Having demonstrated involvement of NO in mediating the suppressive effect of Mac1⁺ cells, we also asked the question whether NO may play a role in dissociating GVHD from the GVL effect by directly inhibiting the proliferation of leukemic cells. We found that, indeed, not only allo-activated T-cell proliferation but also the growth of the leukemia cell line used in our previous survival experiments^21,22  was inhibited in a dose-dependent fashion by an NO donor. Killing or growth inhibition of tumor cells may be mediated by inhibition of tumoral enzymes, by induction of cell cycle arrest or apoptosis, or by sensitization of tumor cells for TNF-α–induced cytotoxicity.⁶¹  Many tumor cell lines express NO constitutively, with promoting effects on neovascularization, tumor growth, tumor invasiveness, and drug resistance. However, NO has also been described to prevent metastasis, to induce regression of tumors, and to be essential to the in vivo antitumor effect.⁶¹  In this respect, NO production has been reported to be one of the mechanisms involved in the restriction of tumor growth by tumor-associated Mac1⁺ myeloid suppressor cells.⁵²  Our findings indicate that NO, produced by Mac1⁺ myeloid cells upon stimulation by alloactivated DLI T cells and the cytokines produced during their activation, may not only limit GVH activity of the alloactivated T cells but may also, at the same time, inhibit outgrowth of leukemic cells. Myeloid cells can inhibit leukemic cell growth by secreting mediators other than NO, such as TNF-α. In this respect, the production of TNF-α, and possibly also of IL-1 and IL-6, as observed in the ex vivo antihost MLR of DLI-chimera splenocytes, may contribute to the GVL effect of DLI, either directly or indirectly by stimulating other effectors.

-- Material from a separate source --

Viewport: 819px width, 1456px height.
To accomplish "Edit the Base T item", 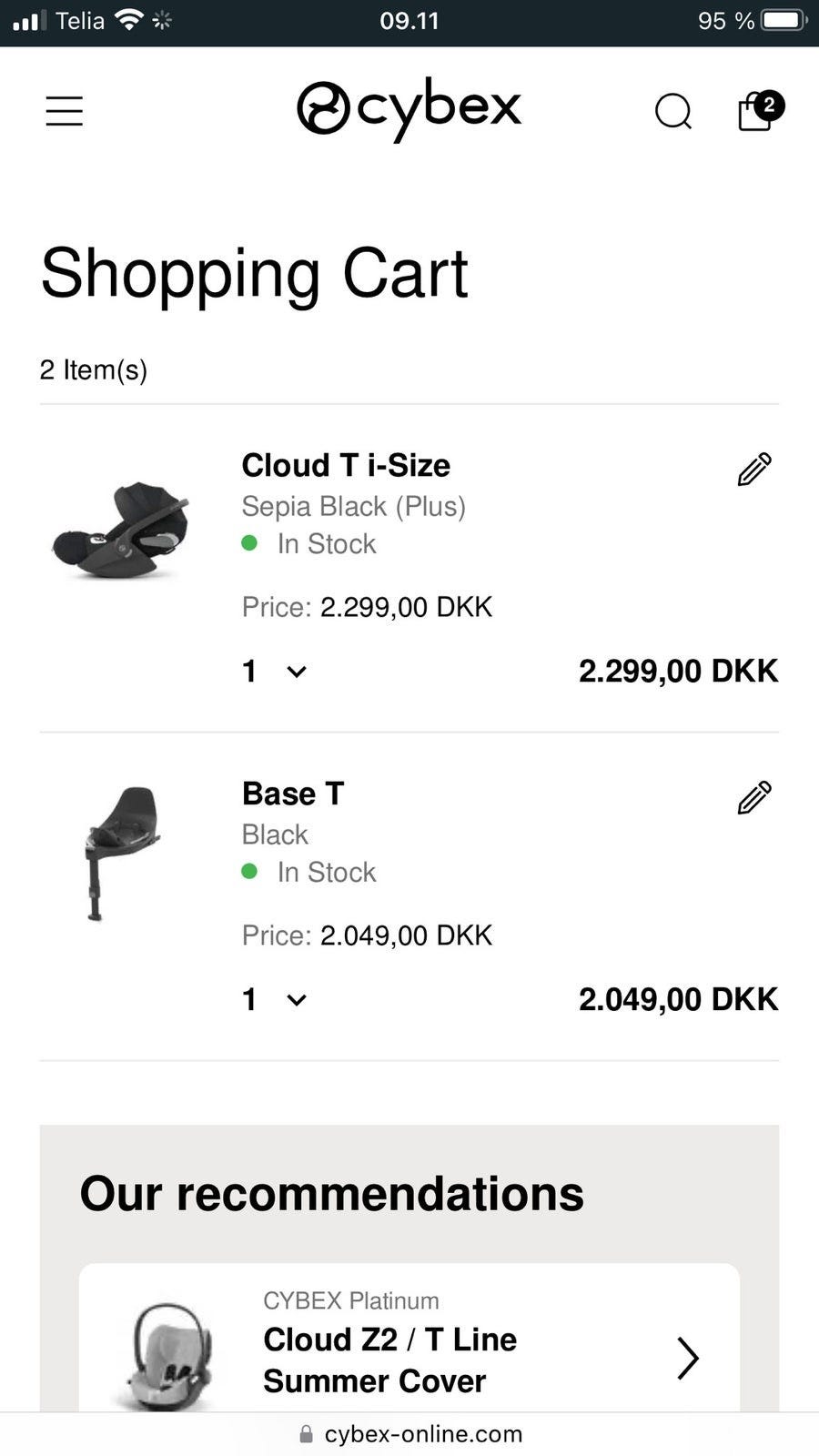I will tap(754, 797).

One could expect that, as soon as extramedullary hematomyelopoiesis has subsided, the absence of control mechanisms exerted by immature myeloid cells would allow alloresponses of, for example, infused DLI to cause overt GVHD. However, as mentioned previously, factors other than regulatory cells may play a role in eliciting antihost reactivity after DLI as well. In this respect, we and others have recently shown that host-type antigen-presenting cells may play a crucial role in eliciting antihost reactivity from infused DLs^22,27 : In this model, although the expanded Mac1⁺ population progressively returns to base level, the absence of host-type chimerism was shown to determine the low risk of GVHD following DLI at a time point later than week 3.²² 

In conclusion, we have demonstrated a transient expansion, after myeloablation and allo-BMT, of an immature myeloid suppressor cell population with a novel phenotype exerting IFN-γ–dependent, NO-mediated suppressor activity toward alloreactive T-cell responses. Our findings suggest that, in the first weeks after BMT, these myelopoietic cells may take part—through IFN-γ–dependent NO release—in limiting the GVH reactivity of DLs, administered as a delayed infusion after BMT, and possibly also in establishing a GVL effect by exerting direct antitumor activity. The in vivo immunoregulatory effects of these early myeloid cells on GVHD and the GVL effect are currently under study.